A base image is the starting point for most container-based development workflows. Developers start with a base image and layer on top of it the necessary libraries, binaries, and configuration files used to run their application. Google Cloud's buildpacks publishes base images with multiple configurations of the available system packages and languages.
Base images are hosted in every region where Artifact Registry is available. You can customize the base image path by replacing the first portion of the URI with your region of choice:
REGION-docker.pkg.dev/serverless-runtimes/STACK/runtimes/RUNTIME_ID
Replace:
- REGION with the preferred region, for example
us-central1. - STACK with the preferred operating system stack, for example
google-24. - RUNTIME_ID with the runtime ID used by your function, for example
python313.
For example, buildpacks references the Node.js 24 base image using the google-24 stack,
hosted in us-central1 with the following URL:
us-central1-docker.pkg.dev/serverless-runtimes/google-24/runtimes/nodejs24.

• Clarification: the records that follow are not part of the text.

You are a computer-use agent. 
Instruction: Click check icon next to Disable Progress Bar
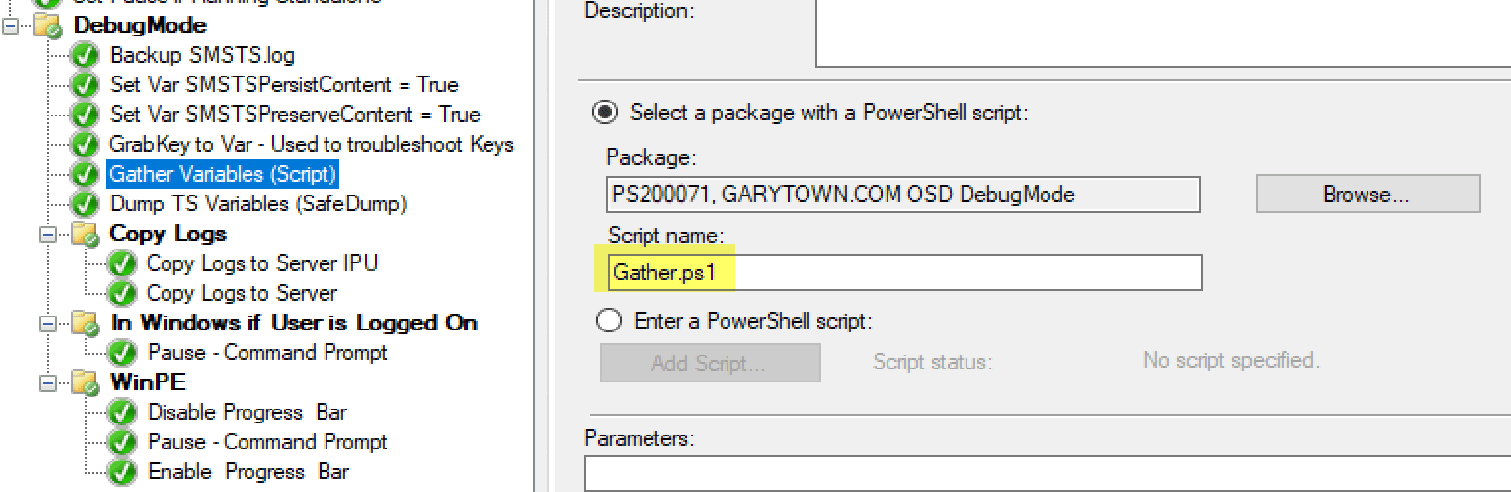[122, 413]
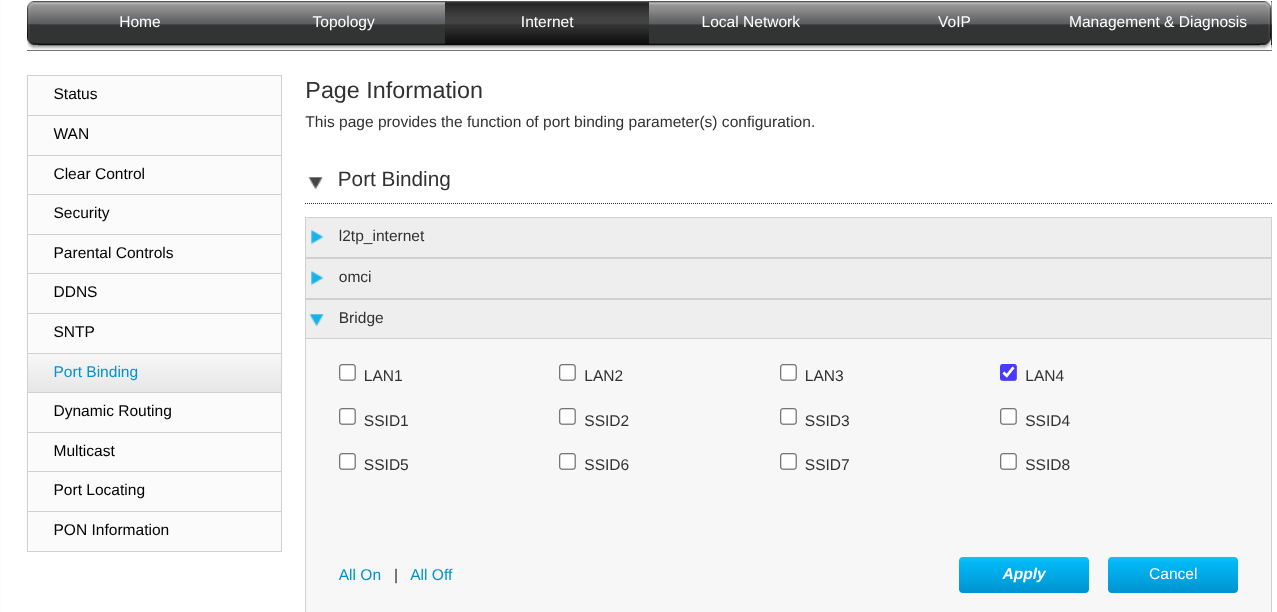Uncheck the LAN4 checkbox
Viewport: 1277px width, 612px height.
1008,373
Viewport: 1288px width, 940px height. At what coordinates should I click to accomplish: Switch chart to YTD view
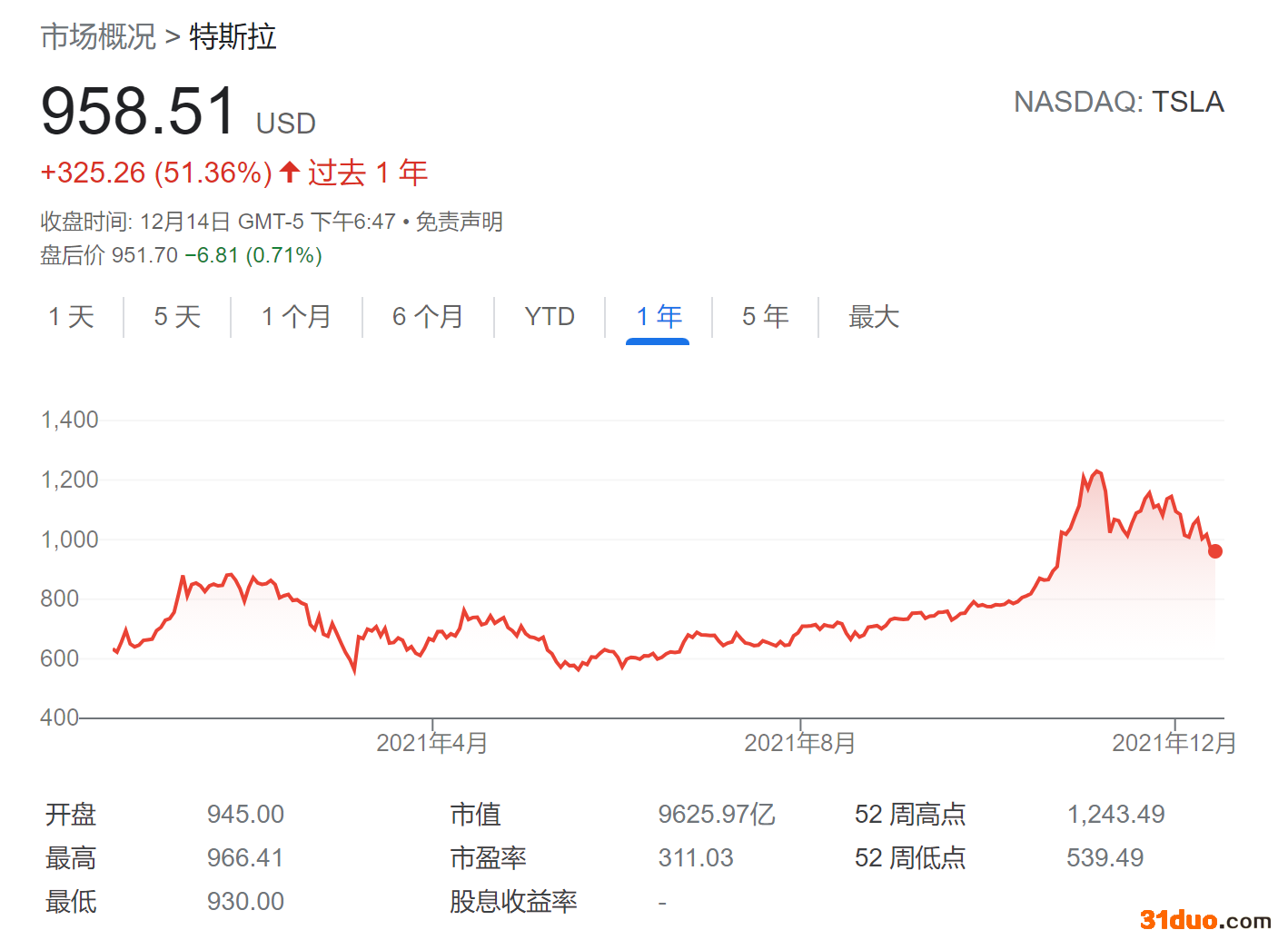click(550, 317)
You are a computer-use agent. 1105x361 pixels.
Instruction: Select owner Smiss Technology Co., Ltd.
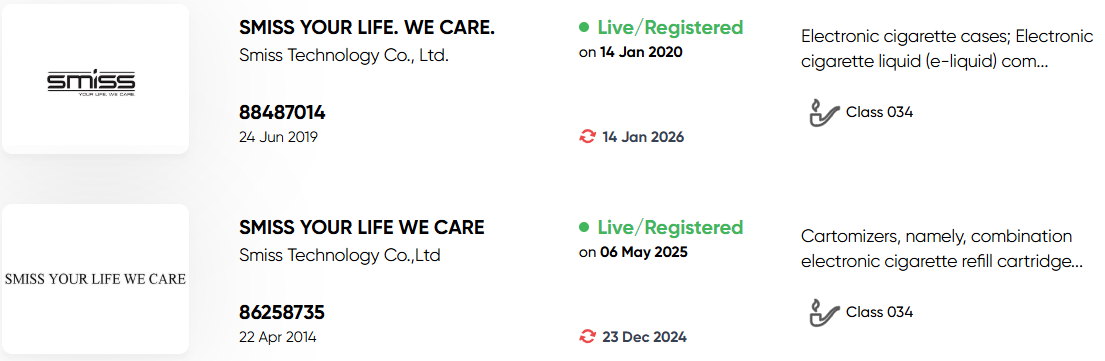344,56
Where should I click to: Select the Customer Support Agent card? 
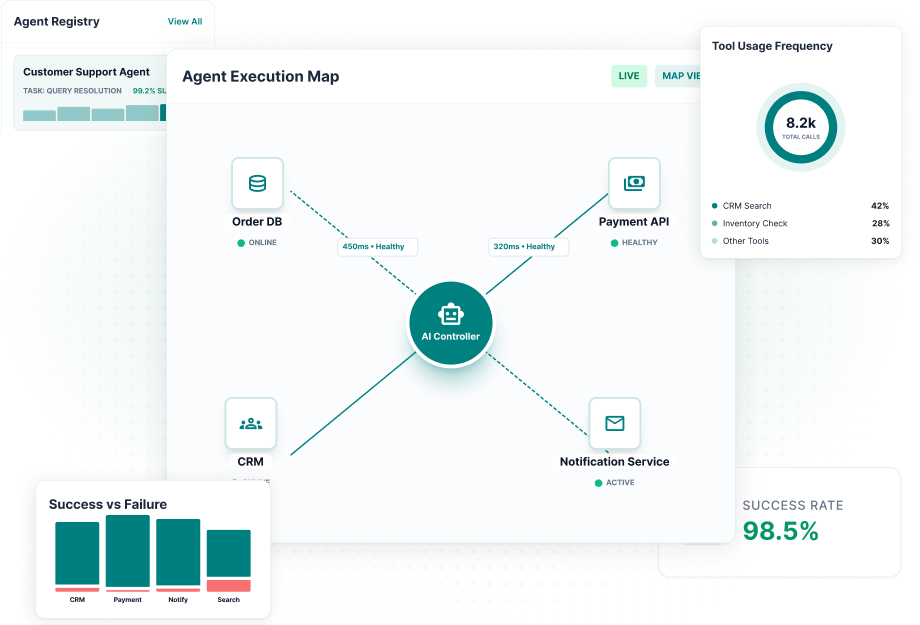coord(90,93)
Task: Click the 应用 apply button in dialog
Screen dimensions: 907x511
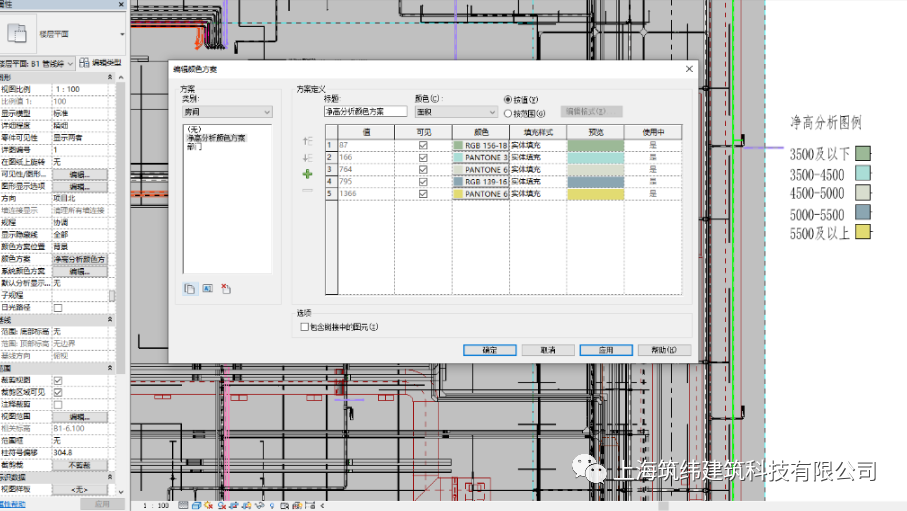Action: point(606,350)
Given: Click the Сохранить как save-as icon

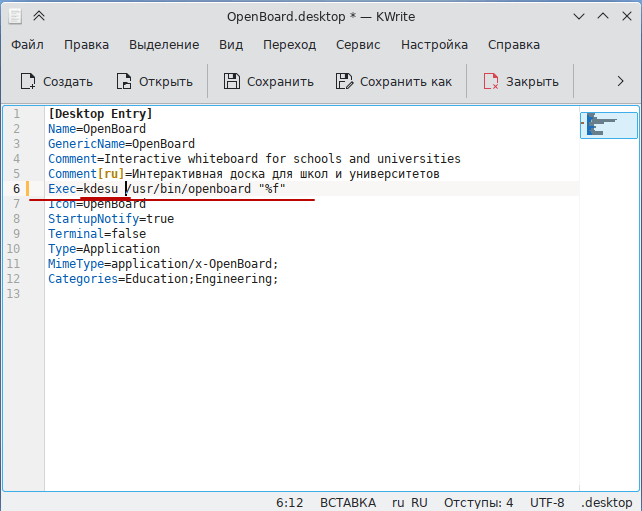Looking at the screenshot, I should pyautogui.click(x=345, y=82).
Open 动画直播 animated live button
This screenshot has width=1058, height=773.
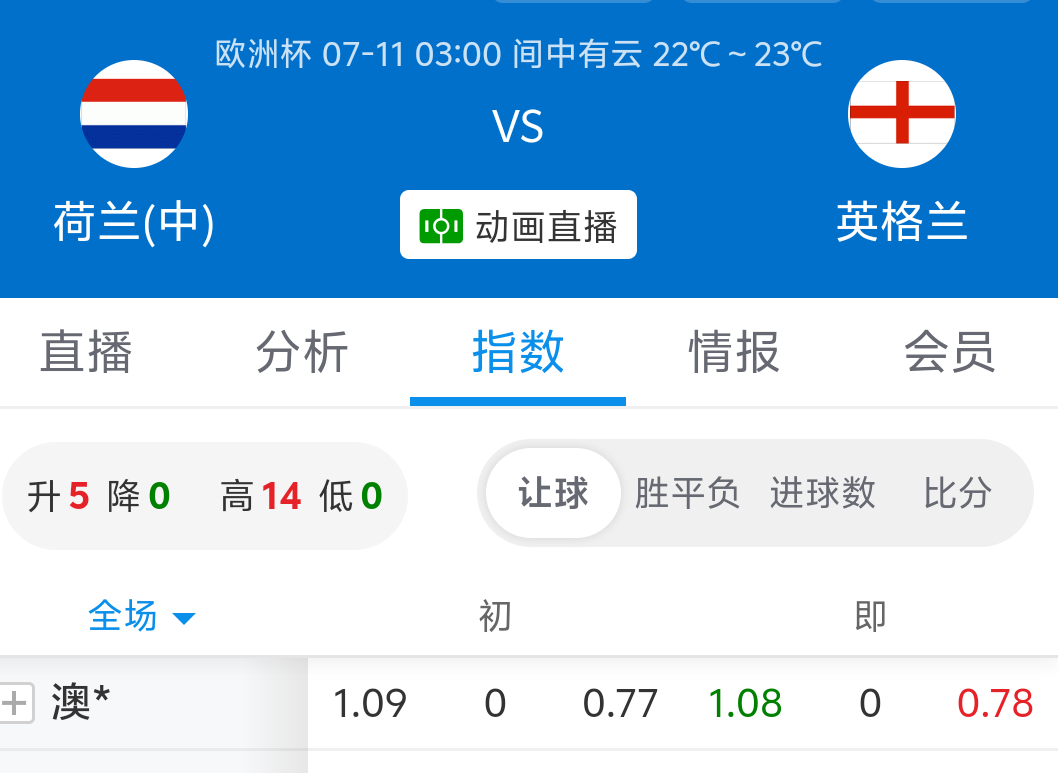point(518,226)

For more information on the supported runtimes, see the Runtime lifecycle.
Security patches
To provide security patches, Google-provided base images depend on upstream providers, such as open source projects and operating system distributions. Upstream providers routinely identify security vulnerabilities and release patch updates to their components. Google receives those updates and includes them in a new base image version using the following process:
- Google creates a new image containing the patched dependencies and tags
this image with
public-image-next. - Google tests the image with updated components and dependencies in staging environments.
- After tests are successful, Google starts updating all base images of running workloads to use the new base image.
- After testing and updates are complete, Google promotes the new image tag
to
latestandpublic-image-current, and deprecates the previouslatesttag.